# [Task description]
Rewrite the stretch of data from the line containing "800x600 pixels." through the line containing "Action: click(933, 686)", keeping every line, and adjust each answer coordinate by adding -4 to it. Leave all other text and numbers as they are.

::::::

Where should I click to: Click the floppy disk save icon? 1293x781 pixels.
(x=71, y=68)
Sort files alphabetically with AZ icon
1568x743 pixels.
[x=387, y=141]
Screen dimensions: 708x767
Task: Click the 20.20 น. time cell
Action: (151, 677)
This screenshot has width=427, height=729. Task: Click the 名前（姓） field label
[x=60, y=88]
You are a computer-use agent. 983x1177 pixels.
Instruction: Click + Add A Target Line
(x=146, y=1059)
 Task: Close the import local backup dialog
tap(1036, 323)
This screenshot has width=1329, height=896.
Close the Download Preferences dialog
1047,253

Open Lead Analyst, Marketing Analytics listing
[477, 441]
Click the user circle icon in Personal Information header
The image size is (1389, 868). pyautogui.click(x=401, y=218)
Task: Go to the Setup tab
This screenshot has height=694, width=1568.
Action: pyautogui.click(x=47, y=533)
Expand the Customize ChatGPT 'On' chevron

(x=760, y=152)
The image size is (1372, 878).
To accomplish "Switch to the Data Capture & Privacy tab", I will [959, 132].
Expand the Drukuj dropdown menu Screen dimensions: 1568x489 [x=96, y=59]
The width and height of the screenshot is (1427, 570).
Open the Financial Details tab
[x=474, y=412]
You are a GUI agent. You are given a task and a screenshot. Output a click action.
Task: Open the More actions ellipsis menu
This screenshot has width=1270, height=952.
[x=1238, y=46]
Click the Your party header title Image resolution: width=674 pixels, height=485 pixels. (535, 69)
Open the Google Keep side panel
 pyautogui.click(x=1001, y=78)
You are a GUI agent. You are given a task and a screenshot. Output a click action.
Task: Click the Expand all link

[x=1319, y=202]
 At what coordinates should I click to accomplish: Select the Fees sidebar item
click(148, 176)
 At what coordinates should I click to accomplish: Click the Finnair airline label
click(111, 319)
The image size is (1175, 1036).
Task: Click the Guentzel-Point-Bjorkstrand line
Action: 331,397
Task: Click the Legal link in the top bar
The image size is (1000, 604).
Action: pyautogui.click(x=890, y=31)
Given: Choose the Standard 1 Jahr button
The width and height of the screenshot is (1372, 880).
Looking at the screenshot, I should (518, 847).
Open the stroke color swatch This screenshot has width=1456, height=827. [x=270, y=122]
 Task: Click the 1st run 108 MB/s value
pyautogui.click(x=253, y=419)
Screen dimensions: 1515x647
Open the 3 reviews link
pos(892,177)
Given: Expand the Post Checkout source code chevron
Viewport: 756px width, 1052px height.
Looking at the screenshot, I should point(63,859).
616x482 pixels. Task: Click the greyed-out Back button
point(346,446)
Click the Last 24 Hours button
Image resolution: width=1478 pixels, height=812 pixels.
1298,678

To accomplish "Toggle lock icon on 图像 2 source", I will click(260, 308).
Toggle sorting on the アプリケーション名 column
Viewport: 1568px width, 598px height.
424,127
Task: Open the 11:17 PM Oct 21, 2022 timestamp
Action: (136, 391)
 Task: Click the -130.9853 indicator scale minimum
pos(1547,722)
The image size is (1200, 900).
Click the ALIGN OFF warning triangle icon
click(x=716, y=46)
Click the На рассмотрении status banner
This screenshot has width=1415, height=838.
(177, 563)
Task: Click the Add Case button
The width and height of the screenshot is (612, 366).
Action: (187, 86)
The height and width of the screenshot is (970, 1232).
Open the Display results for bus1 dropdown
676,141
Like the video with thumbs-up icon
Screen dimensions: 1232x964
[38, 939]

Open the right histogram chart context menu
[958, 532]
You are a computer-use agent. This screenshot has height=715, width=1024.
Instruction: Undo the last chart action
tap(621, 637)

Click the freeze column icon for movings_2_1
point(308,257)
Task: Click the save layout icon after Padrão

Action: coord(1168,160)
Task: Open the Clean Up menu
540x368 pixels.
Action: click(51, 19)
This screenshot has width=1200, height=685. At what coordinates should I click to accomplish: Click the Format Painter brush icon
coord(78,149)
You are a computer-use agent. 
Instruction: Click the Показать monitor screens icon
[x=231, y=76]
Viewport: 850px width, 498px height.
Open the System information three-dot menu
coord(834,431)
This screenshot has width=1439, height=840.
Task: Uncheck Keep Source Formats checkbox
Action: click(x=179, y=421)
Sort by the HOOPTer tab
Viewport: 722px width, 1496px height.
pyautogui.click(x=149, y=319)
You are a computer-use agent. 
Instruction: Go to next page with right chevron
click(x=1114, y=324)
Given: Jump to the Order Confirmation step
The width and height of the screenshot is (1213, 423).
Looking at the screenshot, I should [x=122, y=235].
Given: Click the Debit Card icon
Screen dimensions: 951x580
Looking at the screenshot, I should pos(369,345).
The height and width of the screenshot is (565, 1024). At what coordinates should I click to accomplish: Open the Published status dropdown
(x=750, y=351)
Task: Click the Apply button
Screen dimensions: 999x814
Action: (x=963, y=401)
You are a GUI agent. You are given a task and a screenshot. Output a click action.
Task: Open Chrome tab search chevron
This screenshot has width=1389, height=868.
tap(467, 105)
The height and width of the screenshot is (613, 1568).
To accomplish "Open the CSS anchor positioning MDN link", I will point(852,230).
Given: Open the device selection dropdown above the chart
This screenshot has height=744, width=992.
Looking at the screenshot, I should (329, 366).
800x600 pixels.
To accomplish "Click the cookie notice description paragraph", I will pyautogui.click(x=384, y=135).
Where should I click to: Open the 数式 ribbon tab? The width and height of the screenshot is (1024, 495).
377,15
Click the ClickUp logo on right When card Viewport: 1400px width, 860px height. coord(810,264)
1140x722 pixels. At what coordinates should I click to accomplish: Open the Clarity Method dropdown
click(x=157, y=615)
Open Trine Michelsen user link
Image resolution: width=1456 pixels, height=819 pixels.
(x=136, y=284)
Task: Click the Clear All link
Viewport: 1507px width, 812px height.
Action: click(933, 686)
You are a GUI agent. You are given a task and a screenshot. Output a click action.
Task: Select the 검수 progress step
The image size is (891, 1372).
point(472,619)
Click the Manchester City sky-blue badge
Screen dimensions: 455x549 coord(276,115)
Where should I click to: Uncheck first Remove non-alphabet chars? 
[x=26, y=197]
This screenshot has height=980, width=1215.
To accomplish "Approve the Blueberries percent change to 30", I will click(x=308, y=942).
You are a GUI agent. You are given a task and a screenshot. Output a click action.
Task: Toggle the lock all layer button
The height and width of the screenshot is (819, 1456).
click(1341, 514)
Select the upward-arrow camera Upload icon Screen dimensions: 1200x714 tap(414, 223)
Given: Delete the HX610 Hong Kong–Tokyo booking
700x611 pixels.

::::::

# [Complete answer]
800x600 pixels.
To accomplish "Click the cookie notice description paragraph", I will pyautogui.click(x=380, y=131).
Where should I click to: Open the 数式 ribbon tab? The width and height of the screenshot is (1024, 495).
373,11
Click the ClickUp logo on right When card Viewport: 1400px width, 860px height. coord(806,260)
1140x722 pixels. At what coordinates should I click to accomplish: Open the Clarity Method dropdown
click(x=153, y=611)
Open Trine Michelsen user link
Image resolution: width=1456 pixels, height=819 pixels.
(x=132, y=280)
Task: Click the Clear All link
Viewport: 1507px width, 812px height.
Action: click(929, 682)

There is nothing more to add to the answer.